Copyright © 2013 Amro A. Amara et al. This is an open access article distributed under the Creative Commons Attribution License, which permits unrestricted use, distribution, and reproduction in any medium, provided the original work is properly cited.

Abstract

Bacterial Ghosts (BGs) received an increasing interest in the recent years for their promising medicinal and pharmaceutical applications. In this study, for the first time we introduce a new protocol for BGs production. E. coli BL21 (DE3) pLysS (Promega) was used as a model to establish a general protocol for BGs preparation. The protocol is based on using active chemical compounds in concentrations less than the Minimum Inhibition Concentration (MIC). Those chemical compounds are SDS, NaOH, and H2O2. Plackett-Burman experimental design was used to map the best conditions for BGs production. Normal and electronic microscopes were used to evaluate the BGs quality (BGQ).

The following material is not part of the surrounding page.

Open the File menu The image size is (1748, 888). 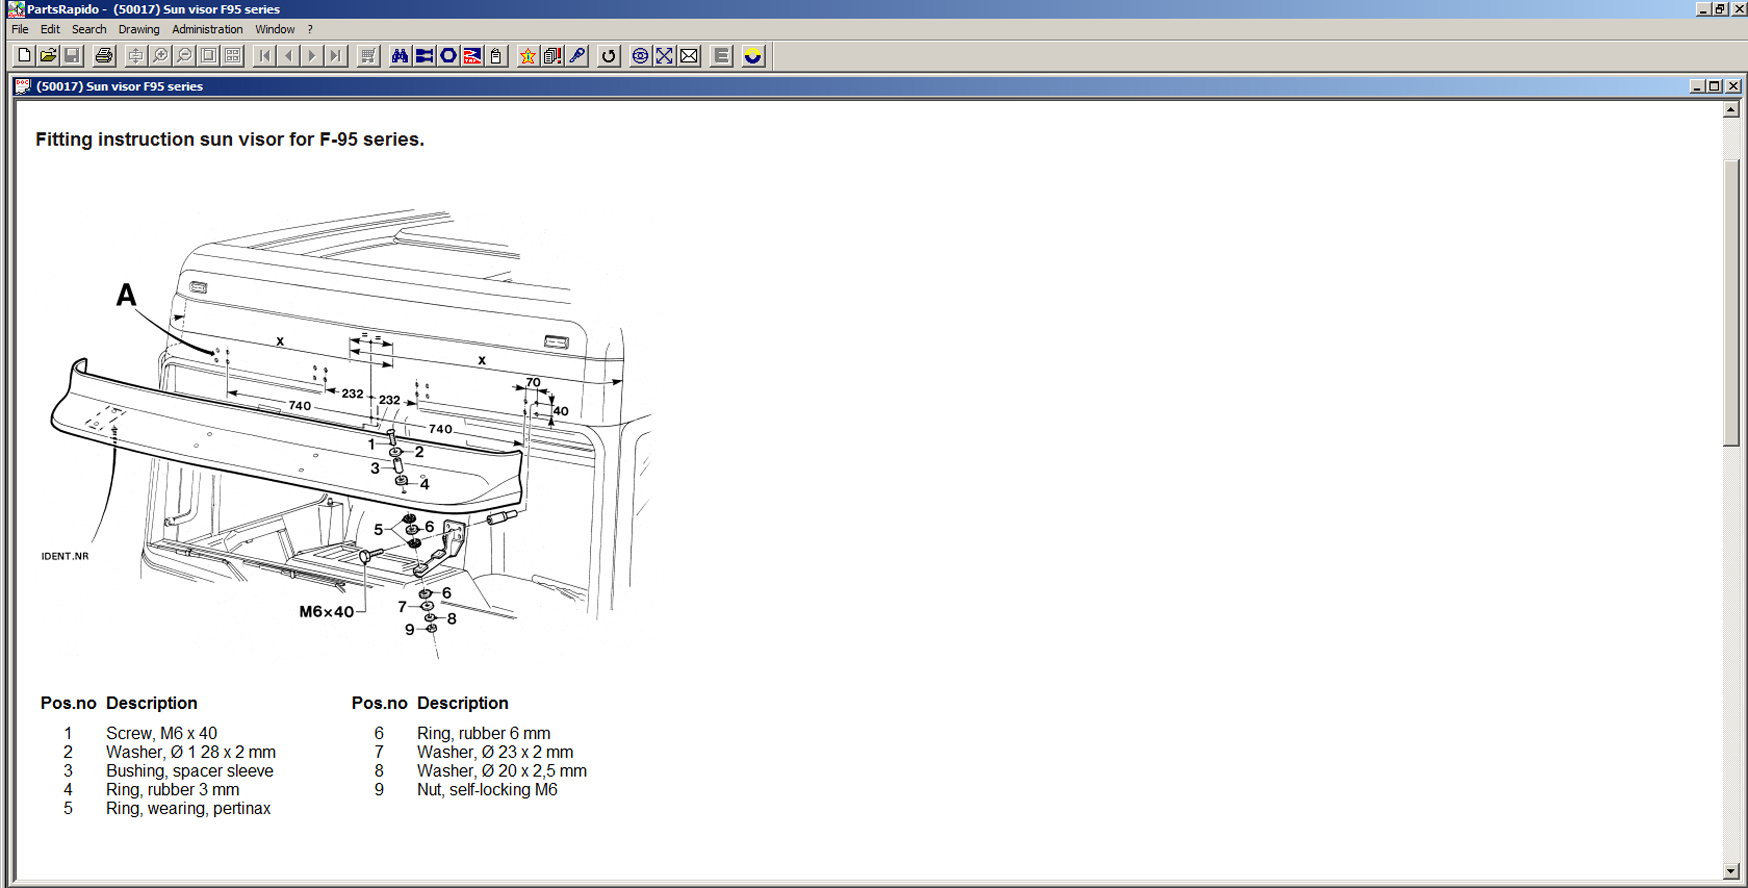[20, 29]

Spectrophotometer was used to evaluate the amount of the released protein and DNA. Agarose gel electrophoresis was used to determine the existence of any residue of DNA after each BGs preparation. Viable cells, which existed after running this protocol, were subjected to lysis by inducing the lysozyme gene carried on pLysS plasmid. This protocol is able to produce BGs that can be used in different biotechnological applications.